- **Instructions for the task**: Copy the records below exactly, starting at the line that contains "At what coordinates should I click to accomplish: Open" and ending at the line that contains "Image resolution: width=1024"; leave out any pictures.

- **Provided records**:
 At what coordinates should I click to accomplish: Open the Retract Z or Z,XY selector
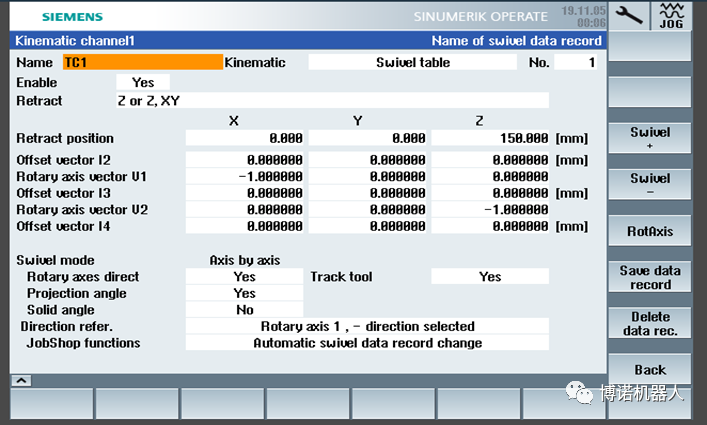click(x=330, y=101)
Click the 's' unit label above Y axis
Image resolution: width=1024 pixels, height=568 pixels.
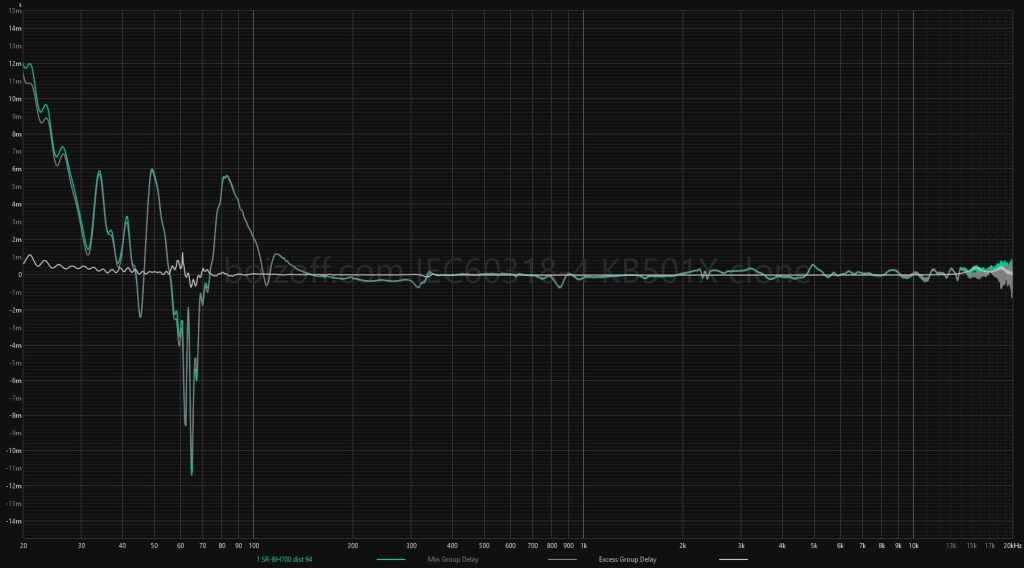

--

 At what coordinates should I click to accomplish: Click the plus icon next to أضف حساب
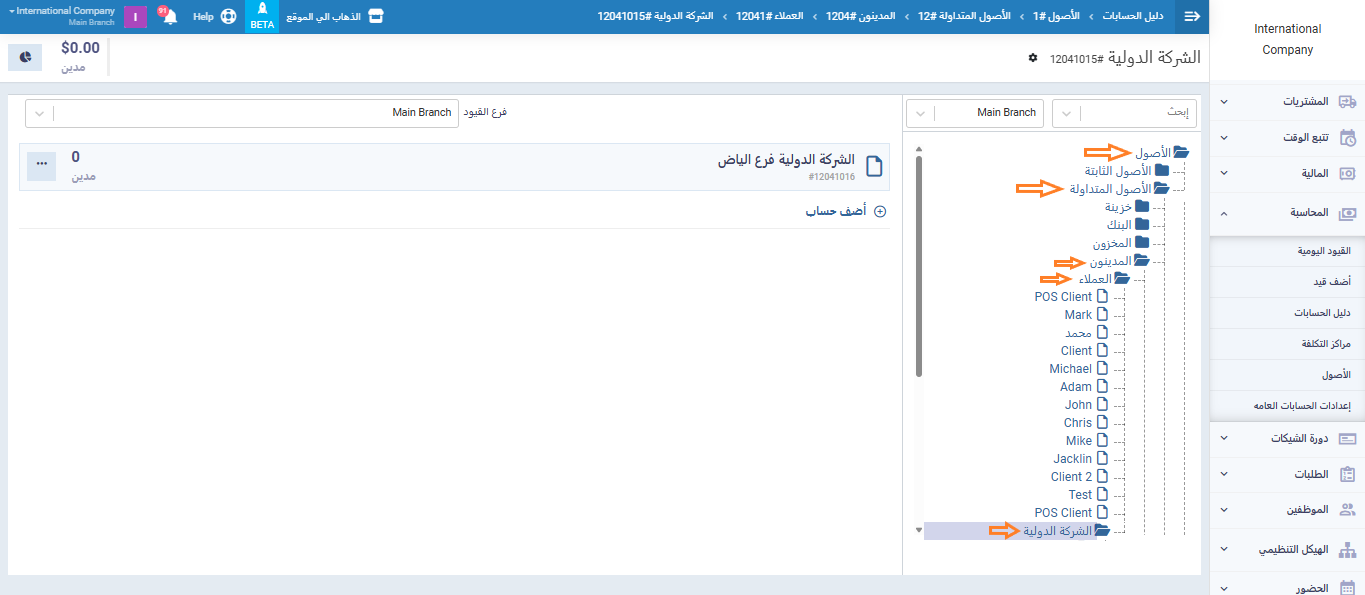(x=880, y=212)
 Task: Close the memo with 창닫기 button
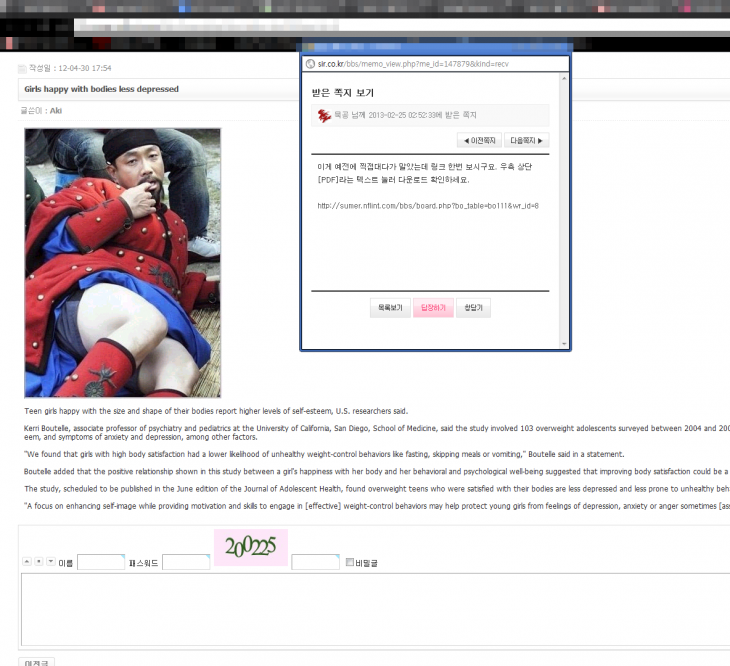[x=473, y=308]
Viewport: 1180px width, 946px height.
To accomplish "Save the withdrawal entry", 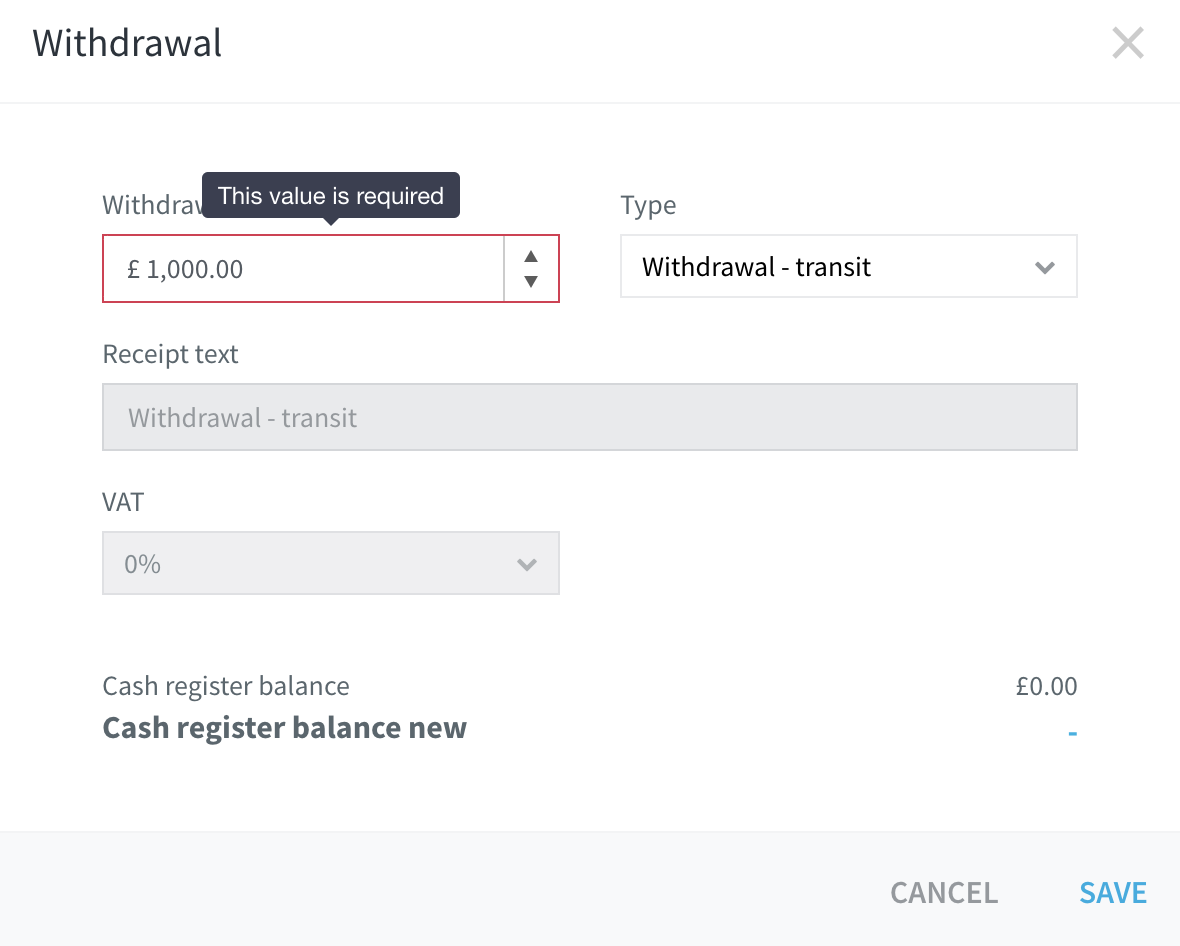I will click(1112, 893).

* * *

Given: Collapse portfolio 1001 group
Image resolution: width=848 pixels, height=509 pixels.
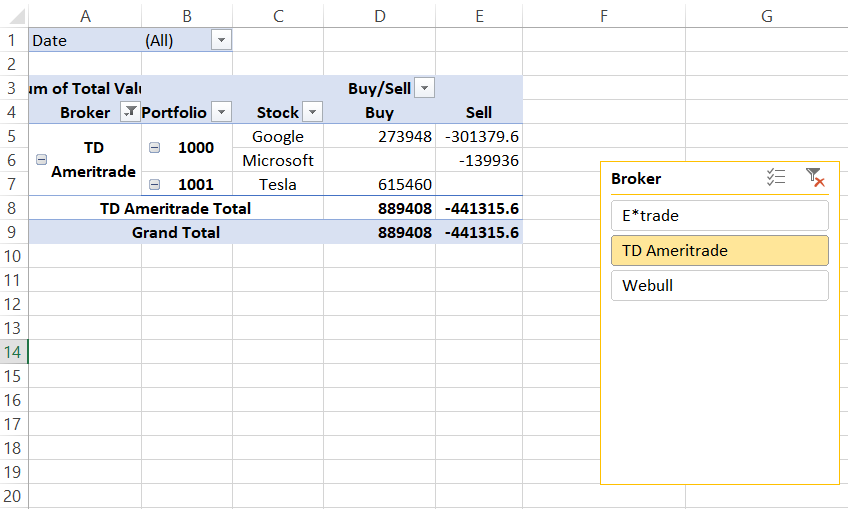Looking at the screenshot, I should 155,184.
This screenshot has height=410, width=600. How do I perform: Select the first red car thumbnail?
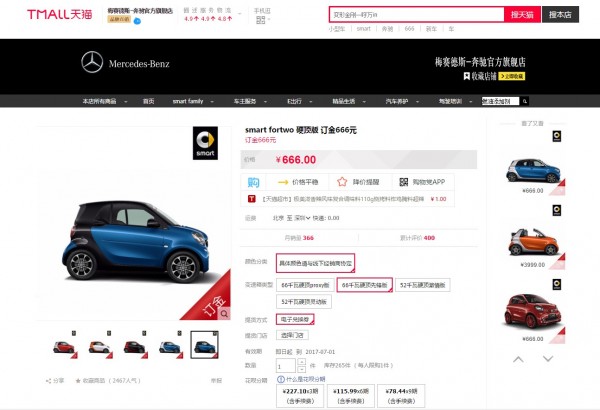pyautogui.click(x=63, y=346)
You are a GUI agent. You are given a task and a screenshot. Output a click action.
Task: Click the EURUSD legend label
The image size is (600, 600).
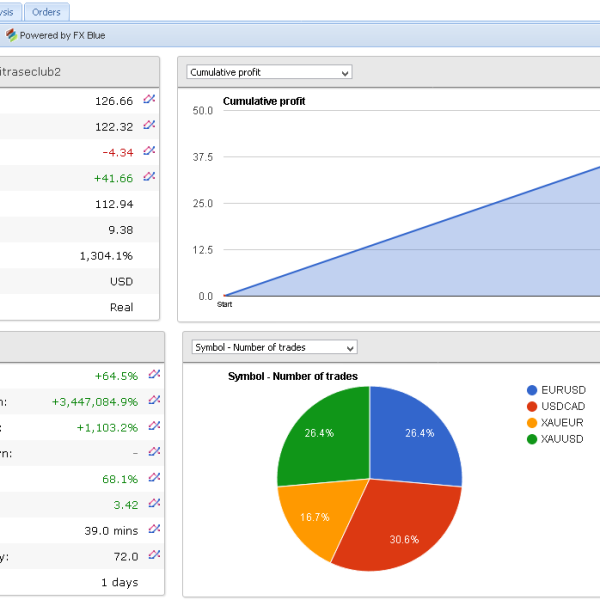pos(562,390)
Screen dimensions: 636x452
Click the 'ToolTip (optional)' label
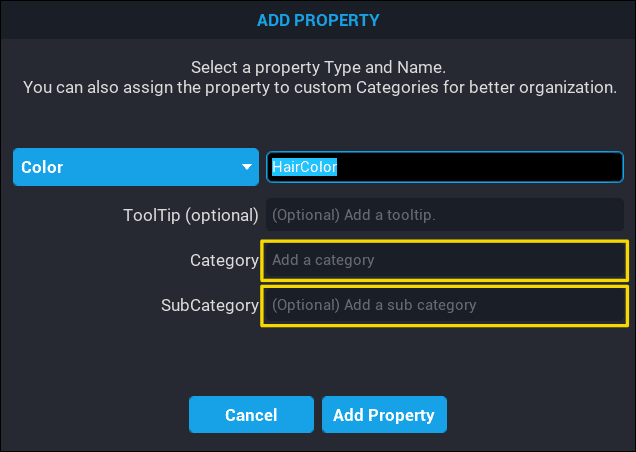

- **Solution to this task**:
 At what coordinates should I click to accomplish: Open the Retract Z or Z,XY selector
click(x=330, y=101)
Click the 's' unit label above Y axis
Image resolution: width=1024 pixels, height=568 pixels.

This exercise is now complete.